どうにも落ち着きすぎなのだと。かつての領主が死んだのだ。つまるところ、誰かしらが代官でくれば隠し集落の存在を察知するはずである。それを隠した理由でジャクソンは解雇されかねない。
「だが奴さんはそれでも平然と屋敷にいると」
「平然と言うわけではないですが、こちらが気づいていることは知っているはずです」
目付きの悪い少年は、その時点で何かしらの行動があると思ったのだが、それが皆無。
「僕なら隠し集落の報告をする。それが無いということは――」
「職を失っても大丈夫。または職を失わない自信があるか」
ソラは首を振った。
「たぶん両方でしょう」
「根拠は?」
今現状、兵士がジャクソンの言葉を信じているだろう。対してこちらはオスヴァルトの配下を含めても五百人。ジャクソンを解雇すれば二千人以上の兵士で謀反を起こすことが可能だ。

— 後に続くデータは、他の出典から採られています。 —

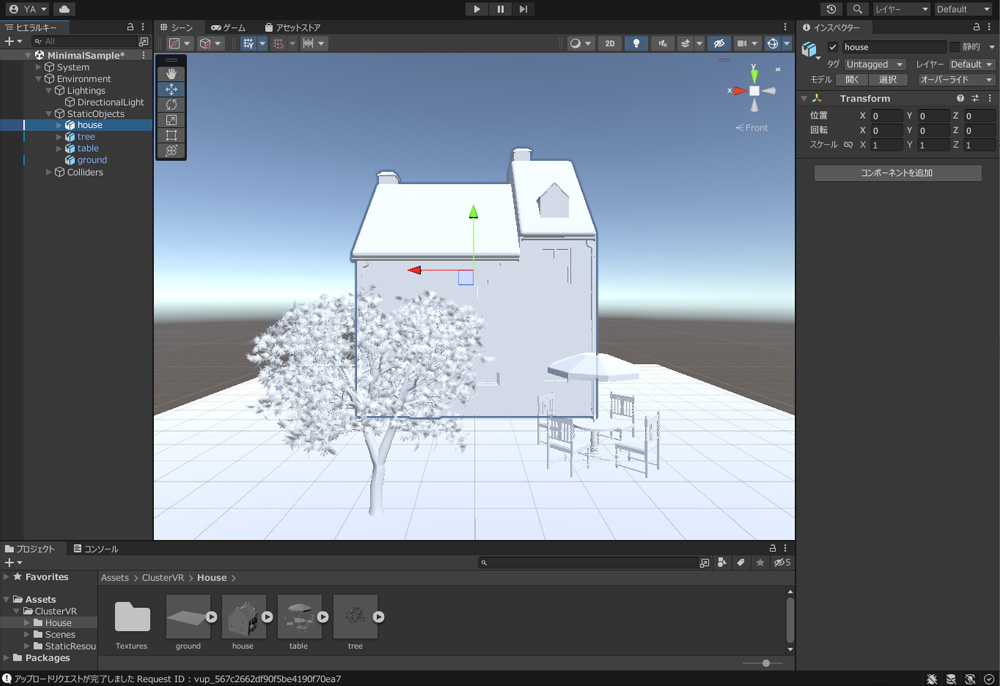Click the Play button
Screen dimensions: 1000x686
click(477, 9)
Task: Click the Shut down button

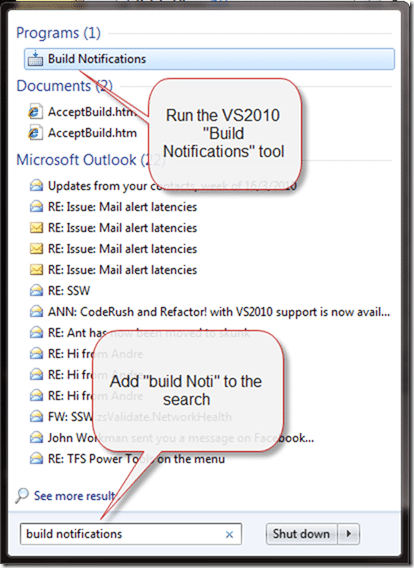Action: pos(301,534)
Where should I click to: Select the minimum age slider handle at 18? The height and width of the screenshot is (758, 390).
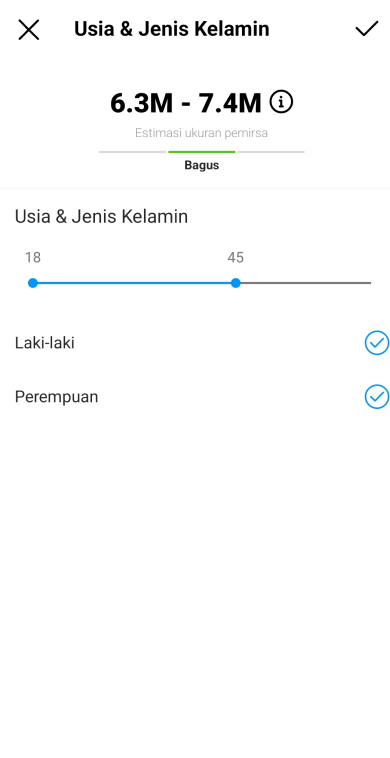coord(33,283)
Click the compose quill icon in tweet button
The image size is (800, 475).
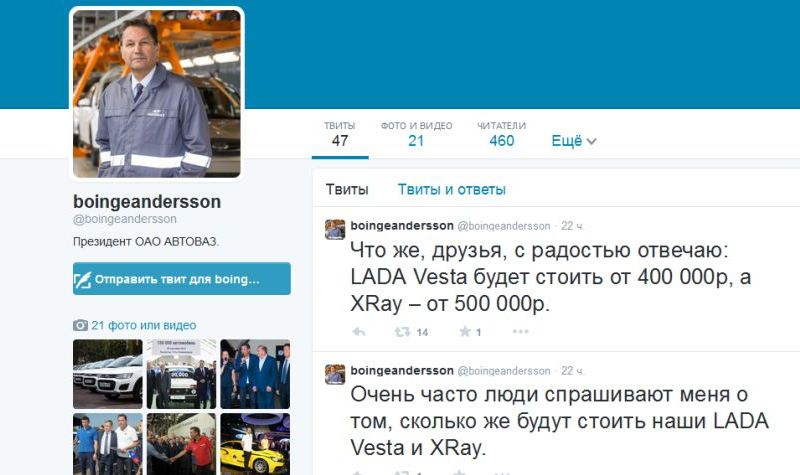pyautogui.click(x=83, y=279)
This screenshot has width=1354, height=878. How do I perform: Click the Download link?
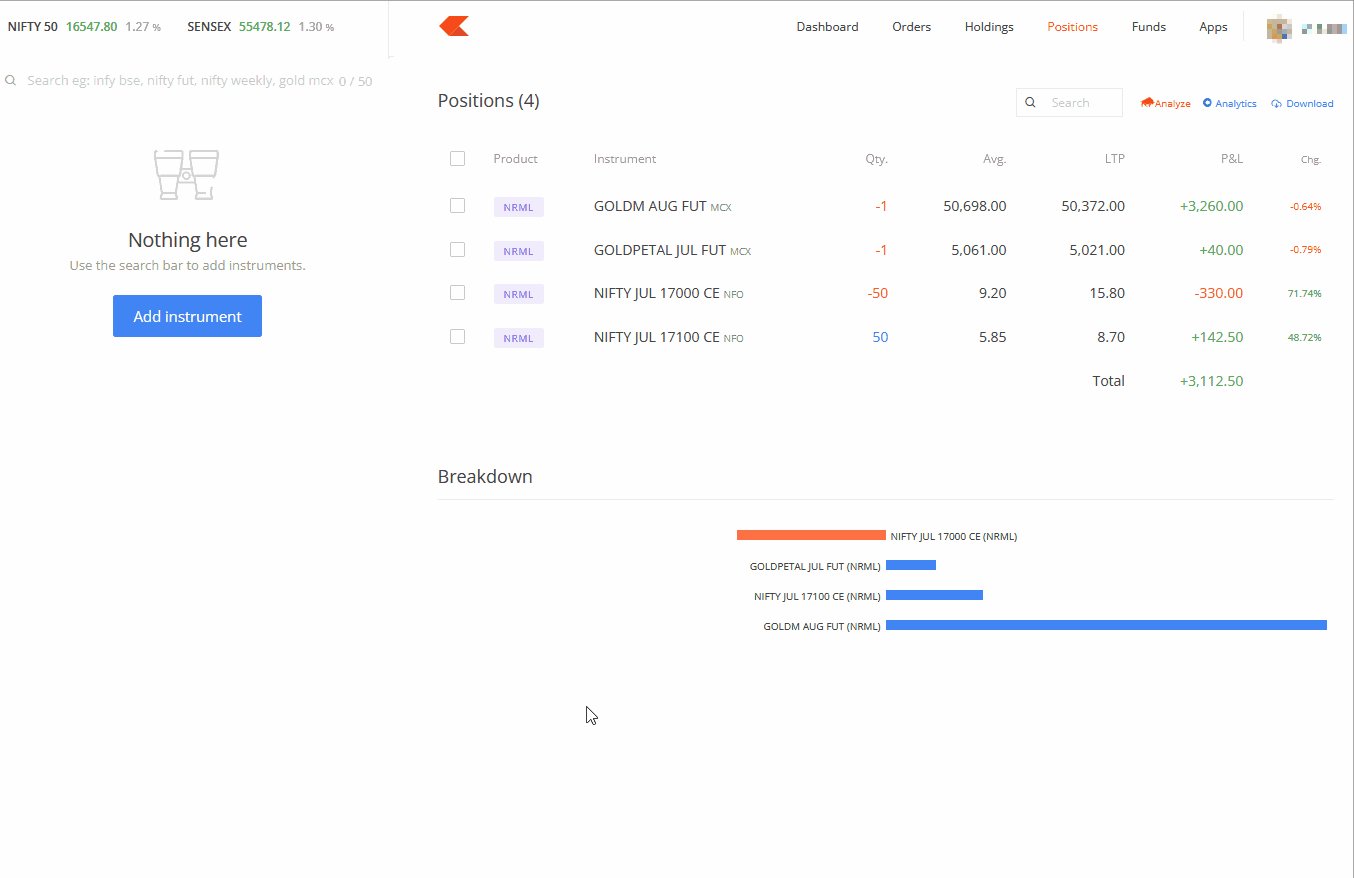[1309, 103]
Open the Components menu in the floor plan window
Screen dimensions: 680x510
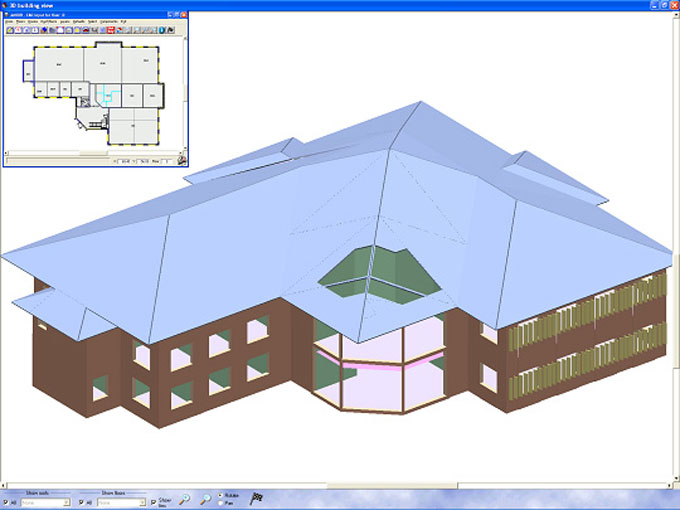[x=105, y=21]
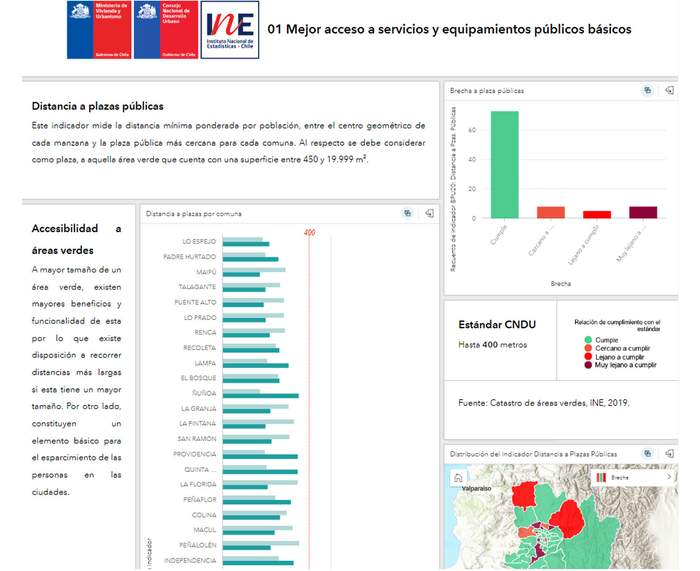
Task: Click expand icon in Brecha a plaza públicas chart
Action: click(668, 90)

実際その気配は滲ませている。もちろん本当にするのではなく、警告しているのだ。
「失っても取り返せるということか」
「謀反を起こさせてしまえば、いくら陛下の信頼が厚いとはいえ」
オスヴァルトとレーヌの言葉にソラは頷く。
どちらにしてもジャクソンにとって優位な状況だ。
「ですが、大丈夫です。我々は勝てます。だからこそ、バーナードさんとアオイさんには、明日の昼以降から行動を開始してください」
バーナードとアオイは頷く。続いてソラはオスヴァルトに視線を向けた。
「オスヴァルトさん、二十人ほどカラミティモンスターと対峙しても逃げられる人と、女性がいても大丈夫な人を見繕えますか?」
「アオイちゃんと行動しても大丈夫な奴ってことな。だが、彼女は――」
ソラは手で制する。彼は「それでもですよ」と言う。
対するアオイは自分の身は自分で守れると主張したが、バーナードが却下した。
「君が大丈夫でも男の方はダメだ。特に君の体つきは非常に魅力的だろう」
オスヴァルトはわかっているじゃないかと頷くがバーナードはすぐに反論する。
「わかった。じゃあ、昼ぐらいに出発するためには――日の出と共にここを出ないとな」
「道中、替え馬を用意しておきます」
「そうだ酒樽!」
オスヴァルトは港で大量に見たことを説明する。
「残りの奴らに運ばせるからよ。くれよ金」
「逃げるつもりじゃないだろうな?」
バーナードが釘を刺す。
「疑うなよ。仲間じゃないか」
バーナードはふんと鼻を鳴らす。
「いいですよ?」
「そんなお金はありませんよ?」
ソラの言葉をレーヌが否定する。
「あるんですよ。パッセ領にはないですけどね」
ソラは部屋を出る。しばらくの後、彼は麻袋を持ってきた。甲高い音が中からしている。
「それくらいの量だと大樽二個くらいじゃないか? もっと――」
ソラから手渡しで受け取ったオスヴァルトは、中身を見て絶句した。
彼は麻袋に銀貨が入っているのだと思っていたのだ。しかし――。
「金貨かよ」
全員が驚く。レーヌは思わず口を開いた。
「まさか、ドラゴン討伐の?」
ソラは一部ですよと言い、オスヴァルトに必要な分だけを購入することを許可した。
「必要なモノもそれでお支払いして結構です」
オスヴァルトは再び袋の中身を見て、バーナードとアオイに見せる。それを耳元まで持ち上げ袋を振って音を楽しむ。
「こんな大金持ったの初めてだ。逃げたくなるな」
「おい!」
「睨むなよバーナードちゃんよぉ」
「ちゃんはやめろ」
そこでアオイは疑問に思ったことを口にした。
「ドラゴンを倒したのはあなたなのですか?」
彼らもブランシュエクレールに火炎飛龍が現れたことを知っている。当然討伐されたことも。それが誰の手によるものなのか、彼らは知らなかった。
ソラは頷く。
「信じるか信じないかは、皆さんにお任せします」
全員がソラを改めて観察した。
「あ、オスヴァルトさん。後で手紙を渡します。ン・ヤルポンガゥ行きの船にお願いします」
「りょ、了解しました」
ソラは物置部屋にいる全員を見渡す。